Vorliegender Text =>
——
Costa Rica ist Weltmeister

Nicht nur in Fragen der Menschenrechte ist Costa Rica vorbildlich. Das Land bezieht 99 Prozent seines Stroms aus regenerativen Energien. von knut henkel

Costa Rica ist in vielerlei Hinsicht anders. Bereits 1948 wurde die Armee aufgelöst und die damit zur Verfügung stehenden Mittel in das kostenlose Gesundheits- und Bildungssystem umgeleitet. Eine Entscheidung, die tiefe Spuren hin­terlassen hat, denn die Bevölkerung des mittel­amerikanischen Landes gilt als gut ausgebildet und überaus friedlich. Im jüngsten Menschen­rechtsbericht von Amnesty International ist Costa Rica das einzige Land, das an der Fußballweltmeis­terschaft teilnimmt, in dem keine Verletzungen von Menschenrechten festgestellt wurden. Diese gerade in Mittelamerika ungewöhnlichen Umstände dürften dazu beigetragen haben, dass die Computerfirma Intel beschloss, sich in Costa Rica anzusiedeln.
——
Ziel =>
Gib aus dem Text über Costa Rica oben den Abschnitt unverändert aus, der mit den Worten „Costa Rica ist Weltmeister“ anfängt und mit „Costa Rica anzusiedeln.“ aufhört.

Gesammelte Daten =>
——
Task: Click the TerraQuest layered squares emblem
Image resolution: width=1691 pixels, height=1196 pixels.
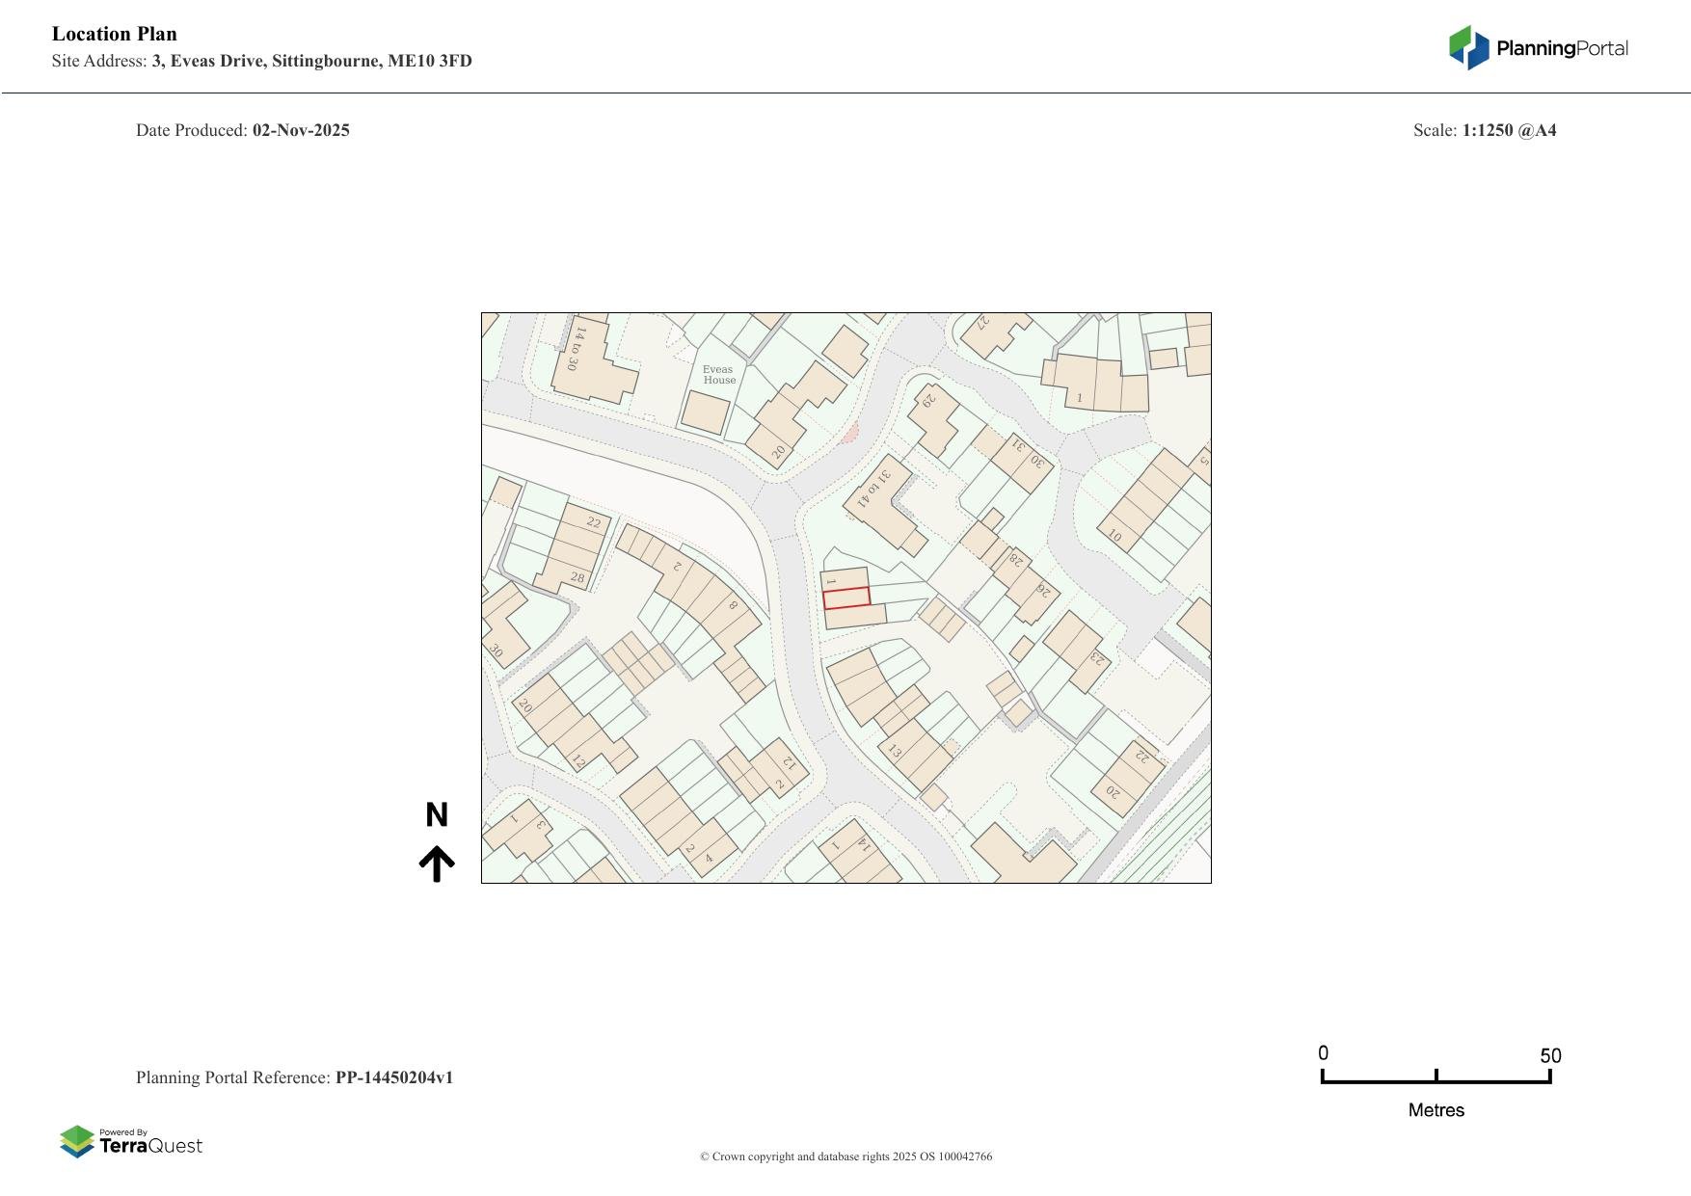Action: [77, 1142]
——
Ergebnis =>
Costa Rica ist Weltmeister

Nicht nur in Fragen der Menschenrechte ist Costa Rica vorbildlich. Das Land bezieht 99 Prozent seines Stroms aus regenerativen Energien. von knut henkel

Costa Rica ist in vielerlei Hinsicht anders. Bereits 1948 wurde die Armee aufgelöst und die damit zur Verfügung stehenden Mittel in das kostenlose Gesundheits- und Bildungssystem umgeleitet. Eine Entscheidung, die tiefe Spuren hin­terlassen hat, denn die Bevölkerung des mittel­amerikanischen Landes gilt als gut ausgebildet und überaus friedlich. Im jüngsten Menschen­rechtsbericht von Amnesty International ist Costa Rica das einzige Land, das an der Fußballweltmeis­terschaft teilnimmt, in dem keine Verletzungen von Menschenrechten festgestellt wurden. Diese gerade in Mittelamerika ungewöhnlichen Umstände dürften dazu beigetragen haben, dass die Computerfirma Intel beschloss, sich in Costa Rica anzusiedeln.